▶ **DIRECTIONS FOR THIS TASK**:
Return every line of the items below that contains the word "icon".

▶ **DATASET CONTENT**:
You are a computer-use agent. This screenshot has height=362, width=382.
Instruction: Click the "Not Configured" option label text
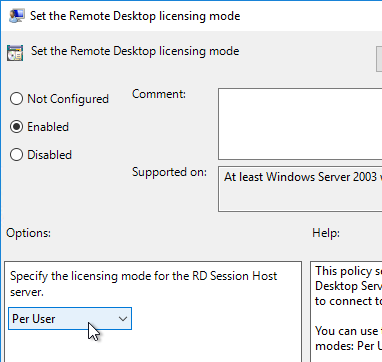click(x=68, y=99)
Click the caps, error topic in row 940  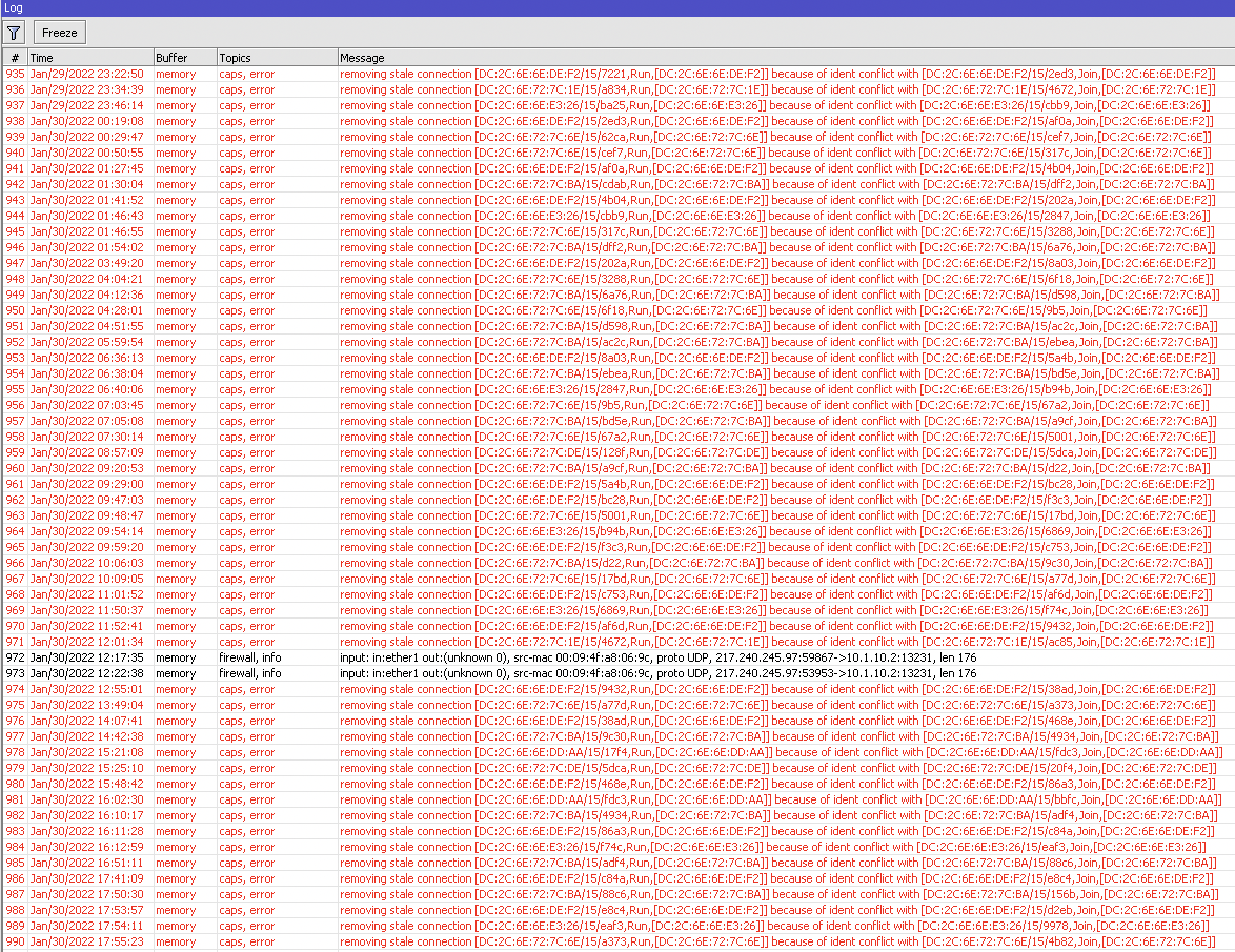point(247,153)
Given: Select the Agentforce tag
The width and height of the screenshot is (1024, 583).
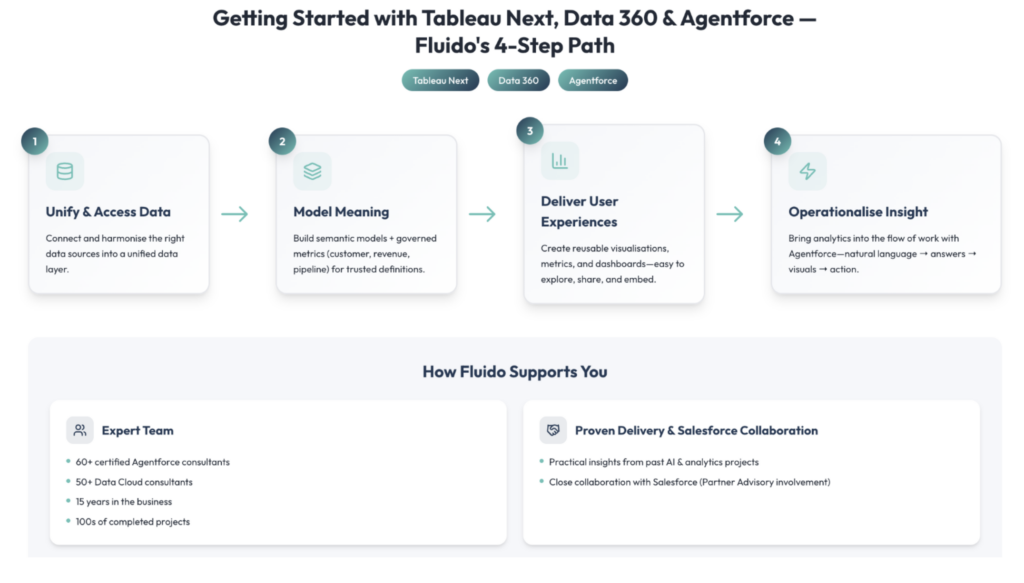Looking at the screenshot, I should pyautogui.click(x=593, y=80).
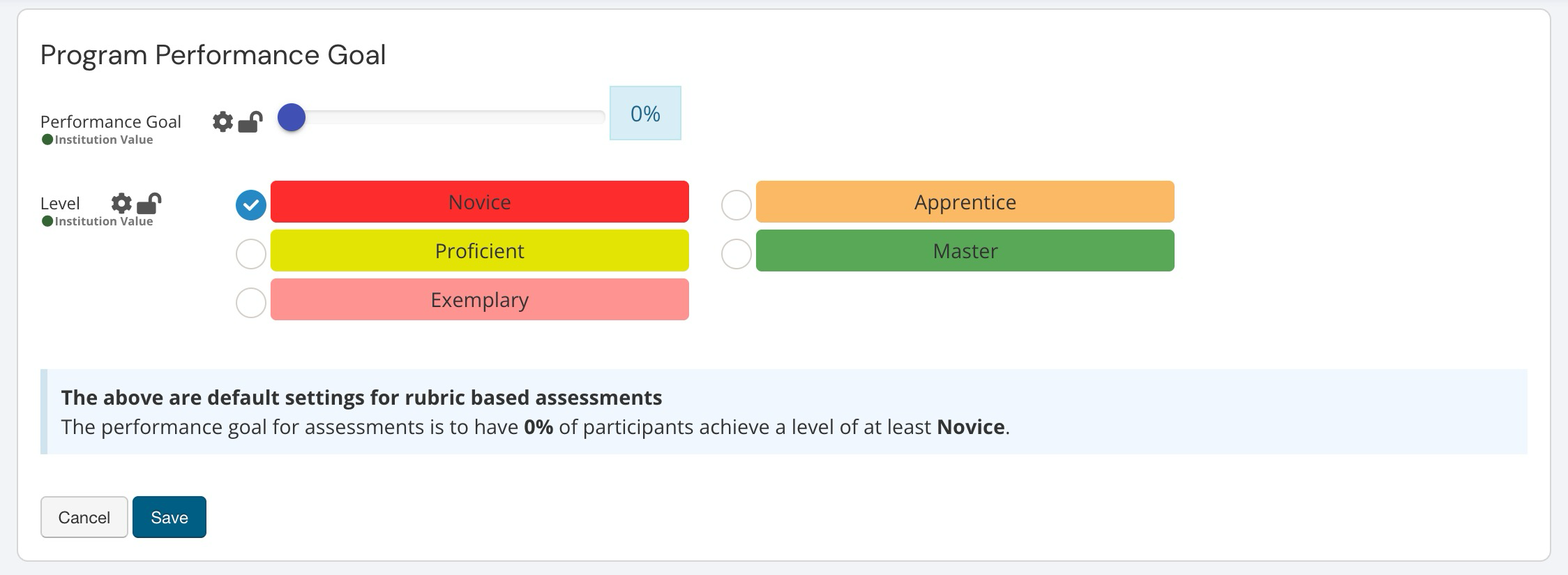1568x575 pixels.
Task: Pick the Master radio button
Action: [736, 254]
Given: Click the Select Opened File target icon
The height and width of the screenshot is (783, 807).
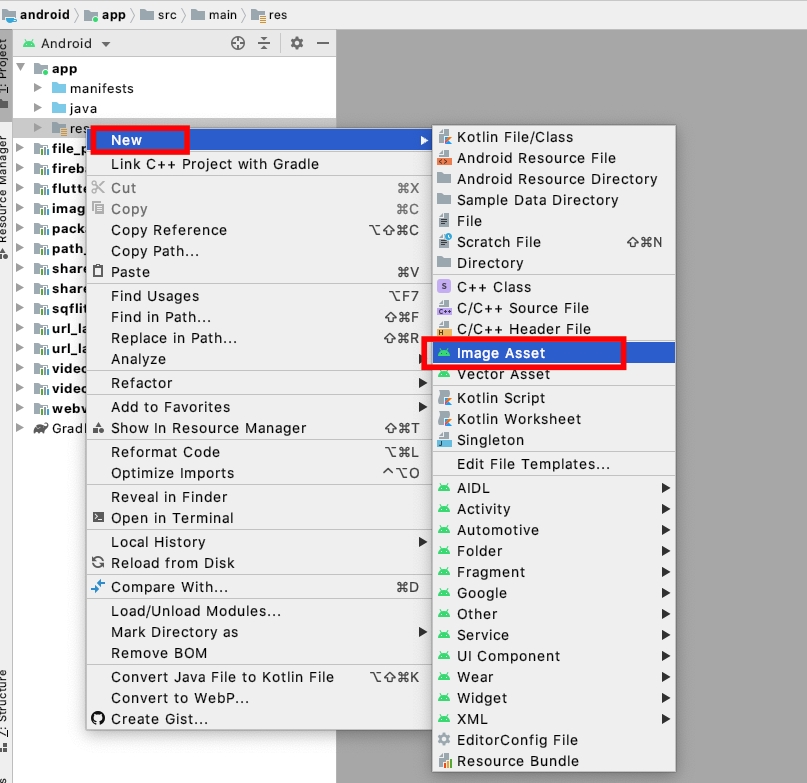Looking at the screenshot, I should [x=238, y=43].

--

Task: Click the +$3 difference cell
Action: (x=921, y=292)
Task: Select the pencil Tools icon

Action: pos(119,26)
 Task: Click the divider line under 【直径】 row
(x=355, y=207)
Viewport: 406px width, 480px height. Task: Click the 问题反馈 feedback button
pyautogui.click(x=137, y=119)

▶ **SOLUTION**:
Given: Click the Select Opened File target icon
Task: Select the pencil Tools icon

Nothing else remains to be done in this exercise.